Rewrite the records below, replacing each "icon" with "symbol" and changing nothing else. Leave the pictures out of your version.

--- Start ---

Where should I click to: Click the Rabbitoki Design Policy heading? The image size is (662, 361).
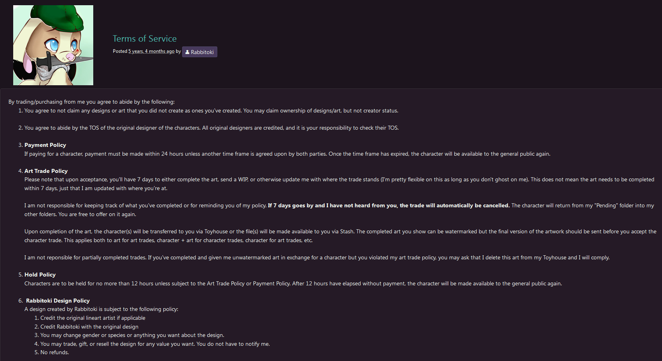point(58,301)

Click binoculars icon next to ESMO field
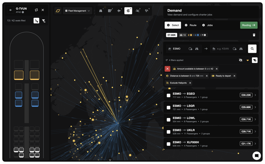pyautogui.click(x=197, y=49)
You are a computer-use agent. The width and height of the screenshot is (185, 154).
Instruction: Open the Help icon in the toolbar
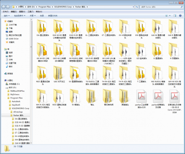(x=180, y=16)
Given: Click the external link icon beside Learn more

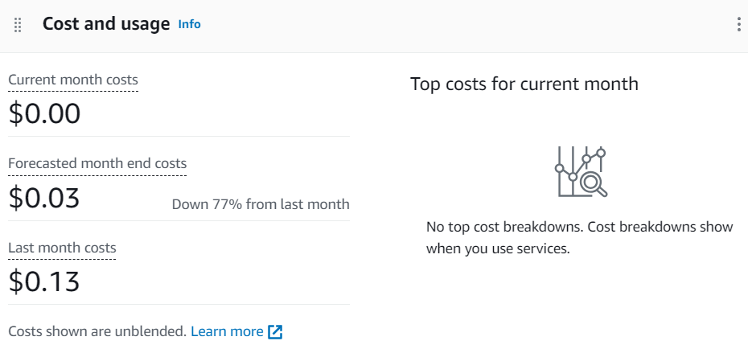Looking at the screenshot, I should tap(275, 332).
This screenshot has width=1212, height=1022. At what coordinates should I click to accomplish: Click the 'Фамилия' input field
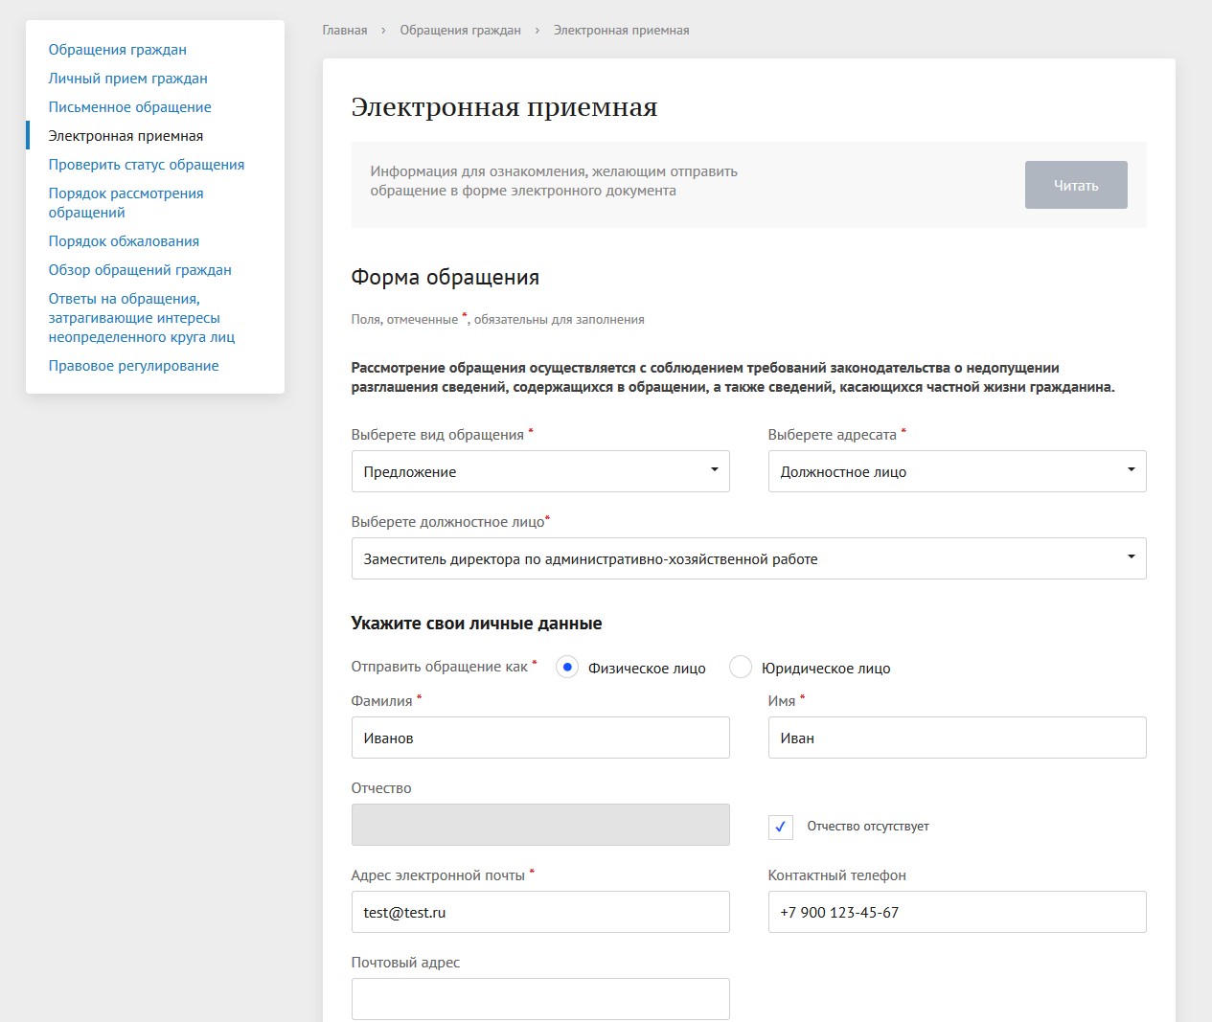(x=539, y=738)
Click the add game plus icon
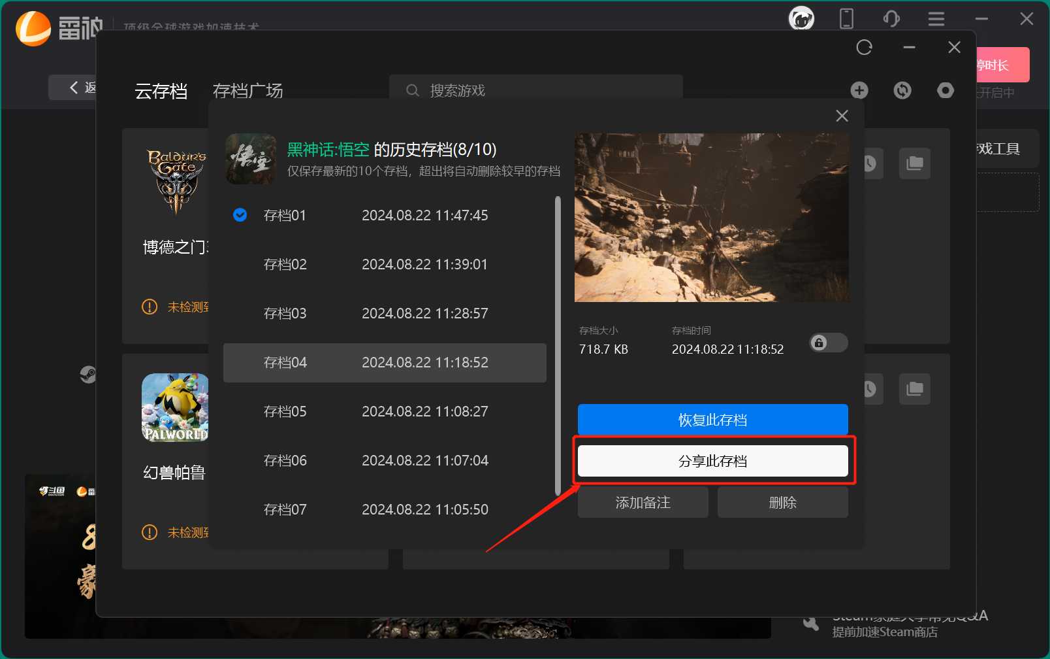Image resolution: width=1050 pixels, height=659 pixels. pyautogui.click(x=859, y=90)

--- End ---

-- FULL OUTPUT --
Where should I click to: Click the Rabbitoki Design Policy heading? The image size is (662, 361).
point(58,301)

Click binoculars symbol next to ESMO field
pyautogui.click(x=197, y=49)
You are a computer-use agent. The width and height of the screenshot is (185, 154).
Instruction: Open the Help symbol in the toolbar
(x=180, y=16)
Given: Click the external link symbol beside Learn more

Looking at the screenshot, I should tap(275, 332).
This screenshot has width=1212, height=1022. At what coordinates should I click to accomplish: Click the 'Фамилия' input field
(x=539, y=738)
Click the add game plus symbol
Image resolution: width=1050 pixels, height=659 pixels. pyautogui.click(x=859, y=90)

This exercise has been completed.